Other Proposed Uses
The race to discover a more economical source of hormones was won by a scientist/businessman named Russell Marker. In the 1940s, he perfected a method of synthesizing progesterone from a constituent of wild yam called diosgenin. This process involves several chemical transformations carried out in the laboratory.
Marker focused his attention on two species of yam found in Mexico, Dioscorea macrostachya and Dioscorea barabasco , the latter of which is richer in diosgenin, while the former is much easier to harvest in the wild. He formed a manufacturing company in Mexico that produced progesterone and DHEA from these raw materials.

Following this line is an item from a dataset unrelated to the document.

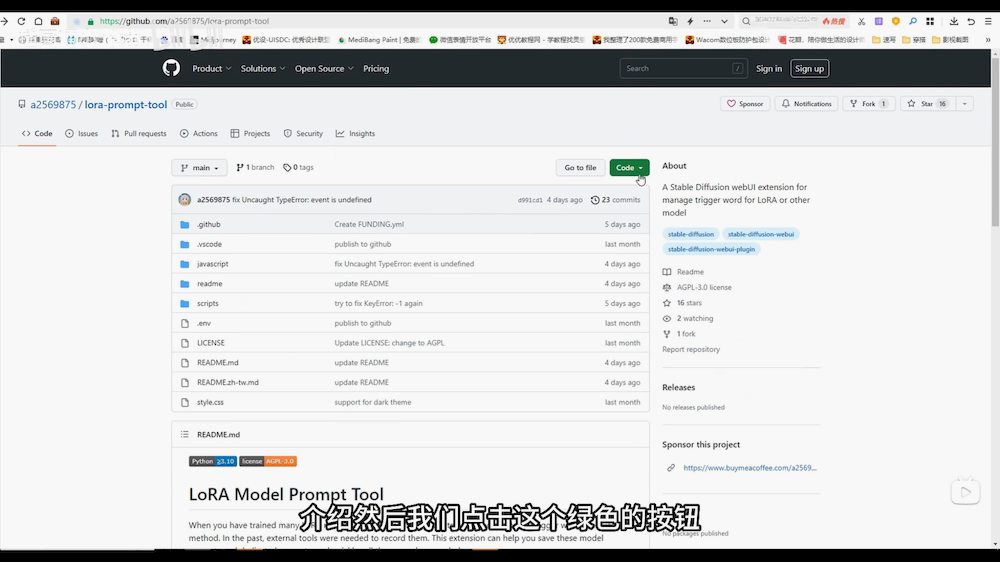The image size is (1000, 562).
Task: Click the stable-diffusion-webui topic tag
Action: (761, 234)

Unfortunately, corporate competition and difficult labor conditions eventually forced him to close his plant. But Marker's method of synthesizing progesterone continued to be used, bringing the price down drastically and helping to pave the way for the modern birth control pill. Progesterone continued to be manufactured from wild yam for decades, until a cheaper source of raw material was found in cultivated soybeans.
But neither soybeans nor wild yam contain progesterone. They only contain chemicals that chemists can use as a starting point to manufacture progesterone. However, just because chemists can make progesterone out of diosgenin does not mean that the body can do the same. Actually, it is very unlikely because the steps used by chemists to carry out this conversion do not even remotely resemble natural processes. Thus, any product that claims to contain "natural progesterone from wild yam" is misleading.
An interesting point is that some wild yam products do contain progesterone. Are we contradicting ourselves? Not at all. Manufacturers add synthetic progesterone to these creams. There may be a value to taking progesterone in cream form, but the wild yam part of the product seems to be misleading.